| What to produce |
Each line of the listing below containing the word "Given" should be returned.

| Supplied entries |
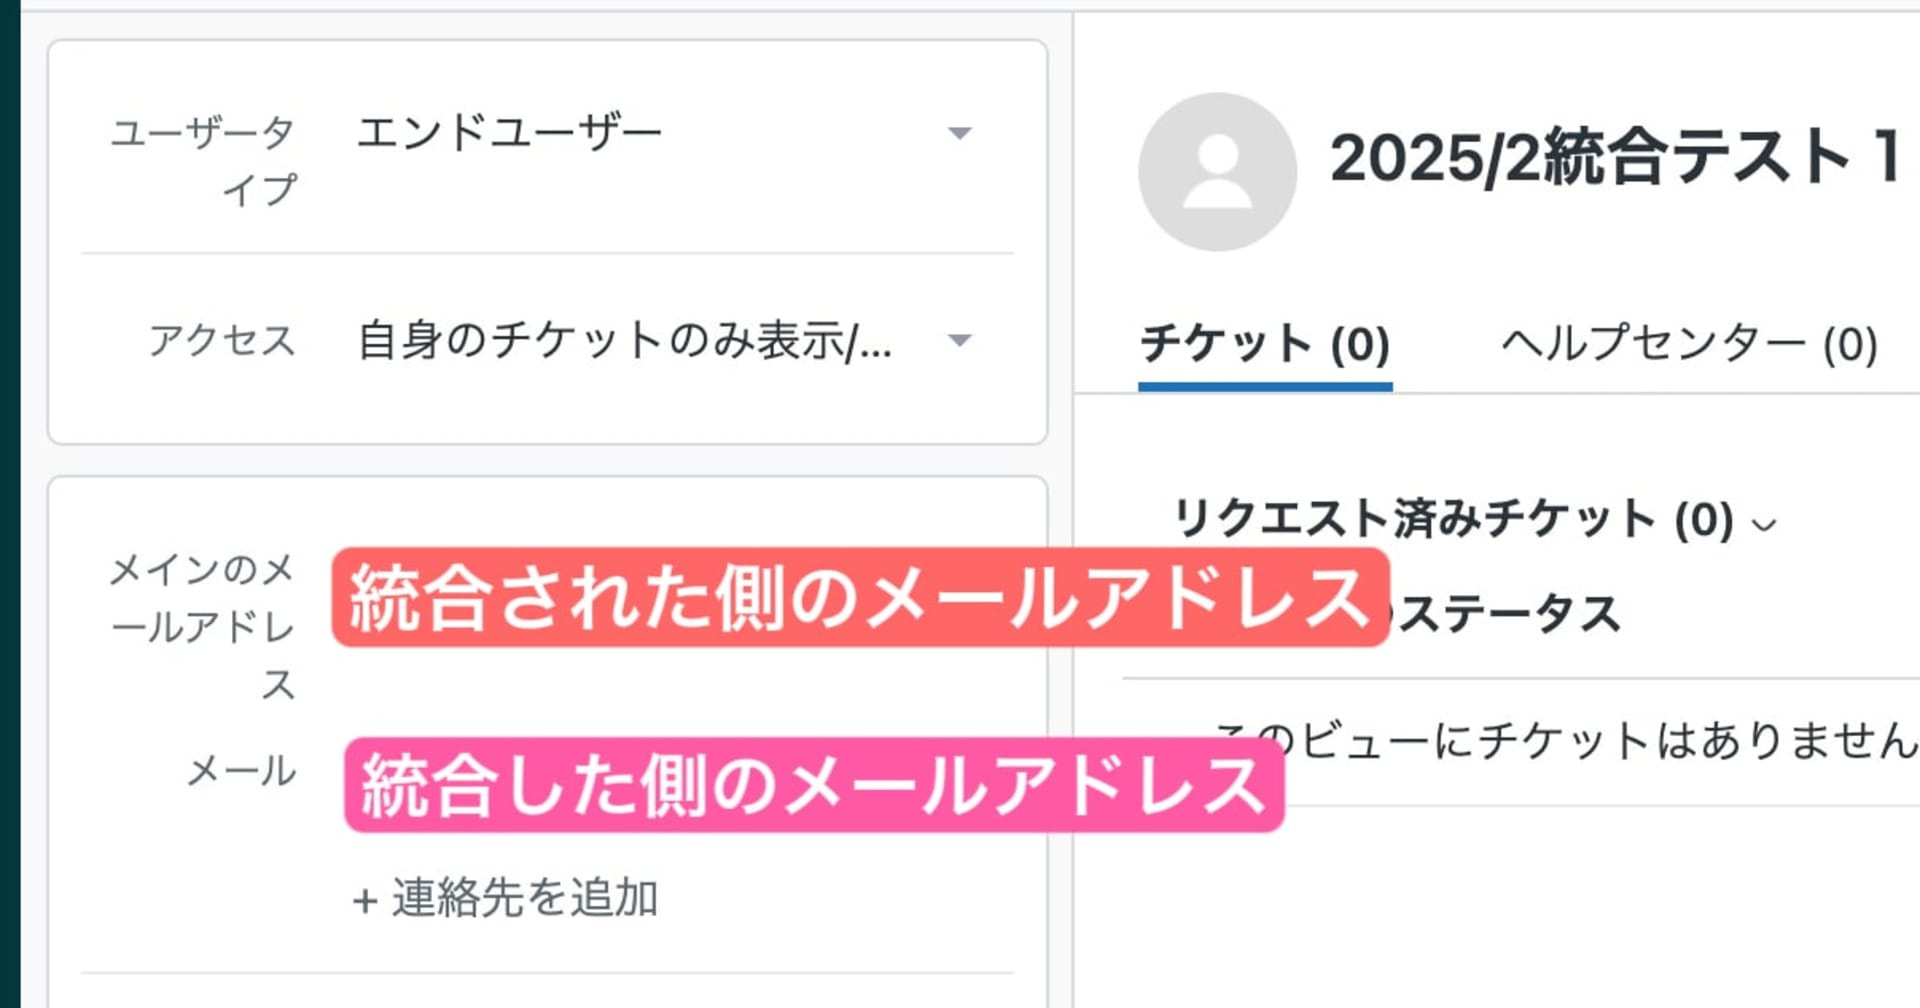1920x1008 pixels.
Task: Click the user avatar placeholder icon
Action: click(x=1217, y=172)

--

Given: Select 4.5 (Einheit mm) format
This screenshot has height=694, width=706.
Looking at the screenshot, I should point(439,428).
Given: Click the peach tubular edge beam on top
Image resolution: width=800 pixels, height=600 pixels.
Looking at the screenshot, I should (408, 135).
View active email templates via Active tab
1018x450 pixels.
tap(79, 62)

| Your response |
Given: Select 4.5 (Einheit mm) format
Given: Click the peach tubular edge beam on top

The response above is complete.